Sydney’s Belvoir St Theatre presents its 2024 season – ten plays with something for everyone.
From best-selling book adaptations, returns of works, a 25A show being brought to the mainstage for the first time, a remount of ‘Counting And Cracking’, and more.
Kicking 2024 off is ‘Tiddas’, where five women meet once a month to talk about books, lovers, and the jagged bits of life in between. Each woman carries a complex secret and one weekend, everything comes unstuck. This is part of Sydney Festival’s Blak Out. It’s based on the book by Anita Heiss.
Next up is ‘Tiny Beautiful Things’ – based on the book by Cheryl Strayed. Cheryl is many things, including – to make ends meet – an online advice columnist called Sugar. What would you tell someone who was unsure about role-playing as a sexy Santa? Or wants their parents to stop putting each other down?
At a Jesuit boys’ school in 1970s Australia, Tim’s eye falls on the footy captain, John. To their mutual incredulity, they fall in love. But when they both test positive to HIV, they need to hold on tight for what’s to come. . . In ‘Holding The Man’, based on the book by Timothy Conigrave.
‘Lose To Win’ is the extraordinary journey of Mandela Mathia, who fleed his war-torn home as a child and spent many years journeying, searching, and finding his way to our stage. It’s a show which comes straight from the man who lived it.
Here and now, in the space between cultures. A chance remark takes a woman back to her teenage years, living by the ocean in Chennai, perfecting her movements for her debut performance.

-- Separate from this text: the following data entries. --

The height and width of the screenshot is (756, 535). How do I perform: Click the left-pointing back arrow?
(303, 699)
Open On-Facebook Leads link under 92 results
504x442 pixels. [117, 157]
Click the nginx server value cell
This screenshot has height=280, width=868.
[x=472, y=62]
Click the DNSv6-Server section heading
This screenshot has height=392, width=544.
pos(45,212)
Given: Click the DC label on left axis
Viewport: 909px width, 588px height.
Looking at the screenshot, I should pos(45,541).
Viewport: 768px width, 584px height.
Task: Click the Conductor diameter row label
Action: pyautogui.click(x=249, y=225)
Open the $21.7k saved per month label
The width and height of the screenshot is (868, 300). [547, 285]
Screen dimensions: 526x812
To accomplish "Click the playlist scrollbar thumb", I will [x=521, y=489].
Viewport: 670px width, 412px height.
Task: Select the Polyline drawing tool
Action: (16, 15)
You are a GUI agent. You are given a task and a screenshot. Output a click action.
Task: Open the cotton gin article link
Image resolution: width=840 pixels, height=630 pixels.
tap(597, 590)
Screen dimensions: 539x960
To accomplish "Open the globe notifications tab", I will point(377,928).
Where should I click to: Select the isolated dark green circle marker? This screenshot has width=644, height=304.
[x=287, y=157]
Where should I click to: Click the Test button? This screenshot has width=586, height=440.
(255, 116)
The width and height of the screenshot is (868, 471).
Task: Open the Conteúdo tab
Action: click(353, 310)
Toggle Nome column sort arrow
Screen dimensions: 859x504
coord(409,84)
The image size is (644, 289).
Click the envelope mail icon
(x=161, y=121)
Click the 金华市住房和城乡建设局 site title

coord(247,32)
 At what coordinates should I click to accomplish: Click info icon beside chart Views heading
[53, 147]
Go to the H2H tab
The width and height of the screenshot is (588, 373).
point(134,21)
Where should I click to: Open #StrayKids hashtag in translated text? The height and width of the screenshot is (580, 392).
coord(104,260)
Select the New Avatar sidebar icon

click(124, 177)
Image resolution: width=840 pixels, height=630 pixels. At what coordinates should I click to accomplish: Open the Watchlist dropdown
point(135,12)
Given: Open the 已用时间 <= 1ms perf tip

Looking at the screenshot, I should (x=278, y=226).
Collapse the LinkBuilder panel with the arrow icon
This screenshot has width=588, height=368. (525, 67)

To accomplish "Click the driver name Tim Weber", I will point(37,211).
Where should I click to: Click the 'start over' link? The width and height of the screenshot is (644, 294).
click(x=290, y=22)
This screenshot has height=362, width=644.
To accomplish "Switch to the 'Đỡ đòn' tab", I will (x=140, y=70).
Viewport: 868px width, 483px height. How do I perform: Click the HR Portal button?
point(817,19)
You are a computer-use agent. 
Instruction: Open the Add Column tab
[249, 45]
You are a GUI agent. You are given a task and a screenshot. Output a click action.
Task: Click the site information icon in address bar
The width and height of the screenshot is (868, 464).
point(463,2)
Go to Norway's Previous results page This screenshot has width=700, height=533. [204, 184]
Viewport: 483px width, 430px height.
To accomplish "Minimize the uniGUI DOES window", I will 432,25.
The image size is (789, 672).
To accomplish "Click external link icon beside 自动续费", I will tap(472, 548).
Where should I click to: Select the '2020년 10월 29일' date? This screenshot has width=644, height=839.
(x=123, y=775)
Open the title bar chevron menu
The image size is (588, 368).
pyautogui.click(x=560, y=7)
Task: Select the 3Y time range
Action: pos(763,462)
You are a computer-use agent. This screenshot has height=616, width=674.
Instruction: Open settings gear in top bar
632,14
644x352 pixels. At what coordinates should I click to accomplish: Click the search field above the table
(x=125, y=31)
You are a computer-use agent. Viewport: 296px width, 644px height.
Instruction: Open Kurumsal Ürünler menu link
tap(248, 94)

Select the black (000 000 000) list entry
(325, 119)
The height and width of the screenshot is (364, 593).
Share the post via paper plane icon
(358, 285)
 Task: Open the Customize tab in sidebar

Meeting a young man, the universe of gods, dance and love takes an unexpected turn. ‘Nayika (A Dancing Girl)’ is co-created and co-directed by Nithya Nagarajan and Liv Satchell.
'Holding The Man'
In ‘Never Closer’, Deirdre is trapped between arguments, nations, and the lives she almost lived. When her old school friends gather in her kitchen yet again for Christmas Eve, their growing differences push to the surface a powder-keg waiting for the tiniest spark.
‘Counting And Cracking’ follows the journey of a Sri Lankan-Australian family over four generations, from 1956 to 2004. It’s the winner of 14 major awards including Helpmann Awards for Best Production and Best Direction, and returns triumphant from the Commonwealth Games and Edinburgh Festivals.
When Christopher sees Mrs Shears’ dog lying dead with a garden fork in the neck, he realises he’s going to be the chief suspect. . . So who can solve the mystery? Nobody but Christopher and his big brain, in ‘The Curious Incident Of The Dog In The Night-Time’, based on the book by Mark Haddon.
How would Cleopatra, Mary Magdalene, Virginia Woolf, Frida Kahlo, Billie Jean King, Cathy Freeman and Malala Yousafzai sing the song of their lives? ‘Well-Behaved Women’ is a musical feast from Carmel Dean, where these legends (and more) are brought to life and reimagined though music. Well-behaved? As if.
Lastly for Belvoir in 2024 is ‘August: Osage County’. In Pawhuska, Oklahoma, 2007, charismatic poet-patriarch Beverly Weston has gone somewhere no one knows. His wife careers downhill into opiate addiction and the three daughters returns to their childhood home. Old wounds have to be dressed, and old scores settled. This American tragicomedy explores pain and joy passed from generation to generation.
Belvoir St Theatre’s 2024 season kicks off with ‘Tiddas’.